Bu yıl 3.sü düzenlenen Uluslararası Ayvalık Film Festivali kapsamında gösterilen Witches / Cadılar isimli belgesel filminin yönetmeni Elizabeth Sankey ile Ayvalık'ta buluştuk. Sankey, Beyazperde.com Genel Yayın Yönetmeni Hande Kara'nın film ile ilgili sorularını yanıtladı.
Yönetmen Elizabeth Sankey, Witches isimli belgeselinde doğum sonrası ruh sağlığı ile batı toplumunda ve popüler kültürde cadıların tasviri arasındaki bağlantıları araştırıyor.

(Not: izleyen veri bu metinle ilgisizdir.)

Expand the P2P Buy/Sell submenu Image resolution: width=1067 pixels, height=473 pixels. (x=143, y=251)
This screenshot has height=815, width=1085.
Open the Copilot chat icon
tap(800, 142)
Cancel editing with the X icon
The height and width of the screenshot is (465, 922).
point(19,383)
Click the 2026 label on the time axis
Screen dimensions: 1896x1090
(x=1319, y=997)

Sankey, kişisel deneyimlerini tarihi ve sinematik görüntülerle iç içe geçirirken, birçok filmden görüntüler kullanıyor.
Hande Kara: Öncelikle şunu sormak istiyorum hem bu filmde, hem de bir önceki belgesel filminiz olan Romantic Comedy’de hikayenizi anlatmak için çok sayıda film klibi kullandınız. Bu stile bu filmde de devam etmek istemenize ne sebep oldu?

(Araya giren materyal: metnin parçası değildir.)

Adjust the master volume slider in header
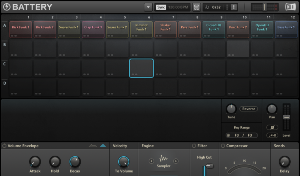 coord(264,7)
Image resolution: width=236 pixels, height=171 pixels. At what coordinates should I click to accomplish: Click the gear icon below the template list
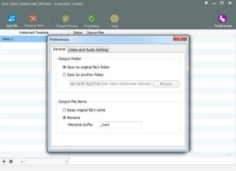(11, 162)
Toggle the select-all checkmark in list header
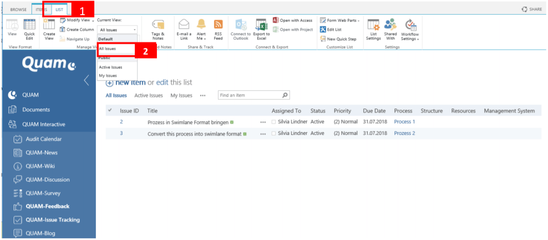Screen dimensions: 548x240 click(110, 111)
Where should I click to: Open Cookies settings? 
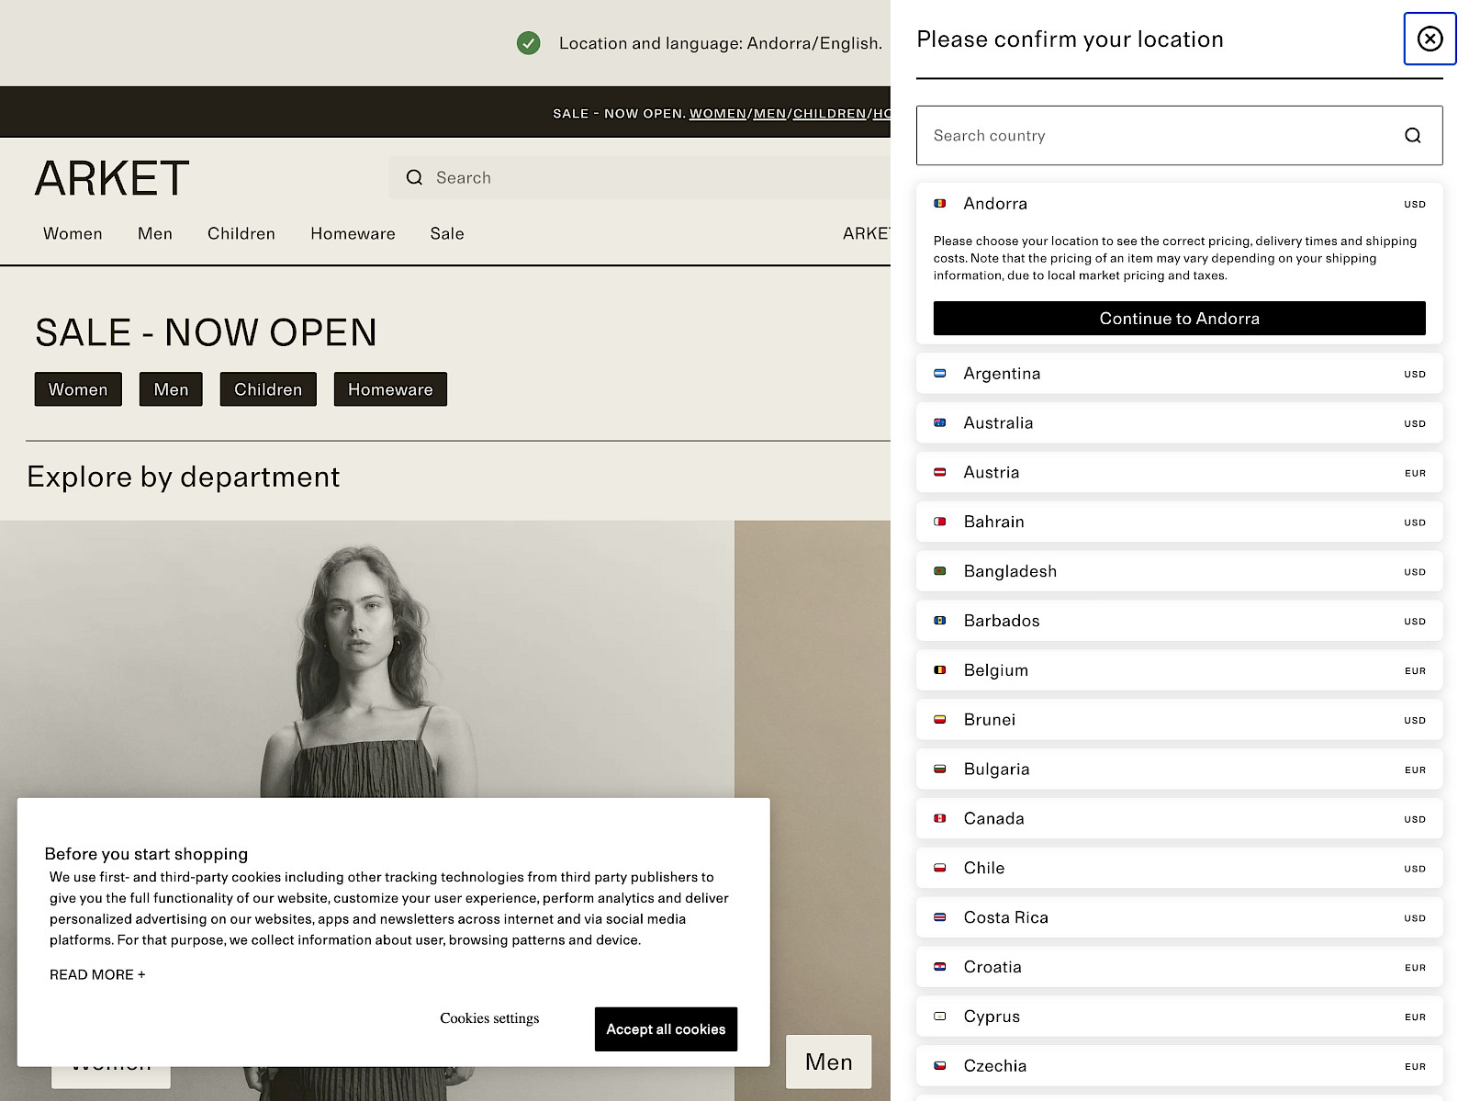489,1017
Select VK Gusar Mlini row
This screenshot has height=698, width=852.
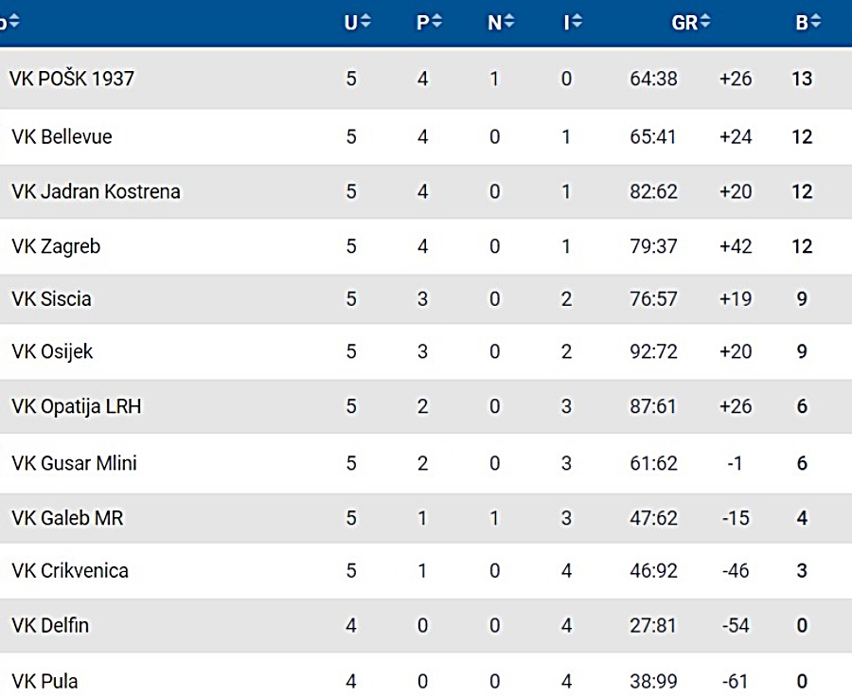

Elizabeth Sankey: Aslında bunun iki nedeni var; birincisi makul olması; yani oturup baştan sona kendi başınıza bir film çekebileceğiniz anlamına geliyor. Bazı şeyler için ödeme yapmanız gerekiyor ama maliyeti çok düşük, filmleri lisanslamanıza gerek yok. Sebeplerden biri buydu ve Witches için konuşmam gerekirse, filmlerin bende ve yaşadıklarımda gerçekten yankı uyandırmasıydı. Olanları, gördüklerimi ve yaşadıklarımı görsel olarak tasvir etmenin en iyi yolunun bu olduğunu hissettim o dönemde. Çünkü bu filmi çekmenin bir yolunu bulamadım ama bu klipleri kullanmak, gerçekten orada olmanın nasıl bir his olduğunu göstermenin bir yoluydu.
H.K: Belli ki filmlere karşı bir sevginiz olduğu kadar, hayli geniş bir bilginiz de var. Nereden geliyor bu sevgi, nasıl başladı bu yolculuk?
E.S: Bilmiyorum aslında, sanırım ben de çoğu insan gibi büyüdüm. Daha fazlasını, daha büyük bir şeyi, daha büyük bir hayatı isteyerek büyüdüm ve her zaman gerçekten önemsediğim bir şey olan hikayeleri sevdim. Hikayelerde var olmayı ve kendi hayal dünyamda yaşamayı seviyordum. Dolayısıyla filmler bunun için en iyi yoldu. Sonra yaşım ilerledikçe, dünyayı, ilişkilerimi, ilerleyişimi gördüğümde; filmlerin hayatımda ne kadar etkili olduğunu fark ettim. Ve öyle görünüyor ki sinema çok güçlü ve çok iyileştirici ama aynı zamanda oldukça boğucu olabiliyor ve sizi bir nevi itebiliyor... Yani bilmiyorum, benim için sonsuz derecede büyüleyici bir araç ve ben her şeyi izliyorum, neredeyse her zaman film izliyorum.